In August 2003 UNDP funded “Support to DTCE” Project was approved and signed by the Economic Affairs Division (EAD), DTCE and UNDP. Cost sharing agreements were also signed with CIDA and SDC to support DTCE program.

In May 2004 Norwegians and USAID joined in with the existing cost sharing donors. DTCE embarked upon its field operations in 13 districts across the country for Citizens Community Boards (CCBs) mobilization, formation, and project execution through local government funding.

In January 2005 DFID joined in with the existing pool of cost sharing donors. DTCE had two review processes one was the Internal Policy Review beginning June 2005, and an external Mid-Term Review beginning November 2005. DTCE program expansion was made in another 24 districts in December 2005 and in early 2006 bringing the total to 37 districts across the country.

In June 2007 DFID extended its support under the Improved Citizens Engagement through Devolution (ICED) program.

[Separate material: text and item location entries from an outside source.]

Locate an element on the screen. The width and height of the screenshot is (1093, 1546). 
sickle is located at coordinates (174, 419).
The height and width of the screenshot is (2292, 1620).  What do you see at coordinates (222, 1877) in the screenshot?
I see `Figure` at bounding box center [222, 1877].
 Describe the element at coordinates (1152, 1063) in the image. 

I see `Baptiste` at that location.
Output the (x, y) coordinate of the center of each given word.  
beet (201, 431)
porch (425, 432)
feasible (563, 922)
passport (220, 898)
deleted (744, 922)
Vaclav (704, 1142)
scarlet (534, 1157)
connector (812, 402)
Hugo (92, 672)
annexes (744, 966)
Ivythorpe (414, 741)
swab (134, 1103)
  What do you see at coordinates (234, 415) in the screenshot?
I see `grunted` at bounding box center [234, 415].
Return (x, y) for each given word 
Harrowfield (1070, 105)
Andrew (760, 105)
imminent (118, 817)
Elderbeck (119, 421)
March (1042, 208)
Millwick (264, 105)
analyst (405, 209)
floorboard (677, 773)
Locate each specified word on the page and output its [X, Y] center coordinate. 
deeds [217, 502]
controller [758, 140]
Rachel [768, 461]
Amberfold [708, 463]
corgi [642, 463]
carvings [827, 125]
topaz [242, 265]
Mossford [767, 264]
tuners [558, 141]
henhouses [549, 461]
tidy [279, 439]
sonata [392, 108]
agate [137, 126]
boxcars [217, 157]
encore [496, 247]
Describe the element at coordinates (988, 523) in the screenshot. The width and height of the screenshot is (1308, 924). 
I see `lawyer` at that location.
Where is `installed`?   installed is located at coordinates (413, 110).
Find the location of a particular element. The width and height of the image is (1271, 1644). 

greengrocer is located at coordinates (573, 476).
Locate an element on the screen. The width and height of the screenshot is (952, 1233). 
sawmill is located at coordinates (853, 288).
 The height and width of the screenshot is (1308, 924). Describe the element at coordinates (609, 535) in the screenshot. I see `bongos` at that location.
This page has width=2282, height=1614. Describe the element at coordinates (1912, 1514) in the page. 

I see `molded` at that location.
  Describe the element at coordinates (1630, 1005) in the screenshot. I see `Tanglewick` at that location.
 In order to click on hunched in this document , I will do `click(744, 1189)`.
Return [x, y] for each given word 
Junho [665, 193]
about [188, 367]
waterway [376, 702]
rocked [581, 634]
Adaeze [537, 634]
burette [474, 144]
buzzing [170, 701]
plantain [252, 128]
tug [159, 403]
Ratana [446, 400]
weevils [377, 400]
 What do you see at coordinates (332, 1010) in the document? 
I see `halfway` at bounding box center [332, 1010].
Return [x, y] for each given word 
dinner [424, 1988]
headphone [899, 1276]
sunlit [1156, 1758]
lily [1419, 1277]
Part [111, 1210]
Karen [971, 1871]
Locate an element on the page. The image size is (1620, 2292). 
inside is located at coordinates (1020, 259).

The same year in November, due to National Elections a moratorium was placed on DTCE activities and the company’s operations remained at halt till July 2009. Unfortunately during this period DTCE also faced a tragic bomb blast causing severe damage to the DTCE office located opposite the Royal Danish Embassy.

In August 2009 DTCE resumed its operations and in addition to its regular program activities also expanded its program operations to Malakand Division of KP and Bordering districts of Baluchistan. DTCE is currently covering 45 districts, 141 Tehsils and 2230 Union Councils across the country.

In 2010, DTCE led a broad-based advocacy movement in support of the devolved local government system, bringing to bear its experience and knowledge in the sector, its linkages with civil society, government and citizenry, and its considerable media expertise and resources. As a direct result the 18th Amendment explicitly maintained the constitutional cover of local governments. DTCE also turned its attention to the nationwide floods, providing relief, rehabilitation and reconstruction services that would have been impossible for an organization without the outreach and experience that DTCE enjoys.

It is pertinent to mention here that DTCE had under gone with nine external audits and all the reports were clean. Apart from external audits different policy and program reviews have also been carried out by cost sharing donors including DFID and UNDP. The successful results of these reviews clearly depict the performance of DTCE.

Despite changes in government policies and regimes, national security risks, and diversity of working environments DTCE has been able to respond effectively to rapidly changing scenarios through its flexible networked approach that bridges the divide between government, elected representatives and community-based organizations.

DTCE current implementation model is the result of extensive consultations with stakeholders and years of experience in the field. It comprises of eight program components, which are all mutually inclusive and attributed to the domains of local governance. The model has inbuilt flexibility to condition itself in accordance with any form of local governance aiming at the promotion of citizens engagement for improving service delivery, access to citizens entitlement, improving public accountability and many other subjects pertaining to local governance. Social Audit information in all districts is a key element of learning process as part of an ends-oriented evaluation of devolution, police, justice, health, educations, rights, service delivery, and corruption.

A comprehensive geographic information system (GIS) based monitoring and evaluation system managed by the Information, Monitoring and Evaluation (IM&E) Directorate is in place to review the program implementation at regular intervals. DTCE IME systems an inter-relational database and GIS application not only monitors progress in the field but also help create an organizational culture of information sharing and provides a source of knowledge to support the strategic and policy level decision making for future adaptation. MS Project based action planning is followed by all functional teams at the headquarters and field level to track individual progress and performance on real time basis, as well as to facilitate the decision making process at strategic management level.

All of the consultative and participatory mechanisms of DTCE allows for policy, systemic, and methodological differentiation in the territory and adaptations across time, as part of a learning, knowledge-based approach.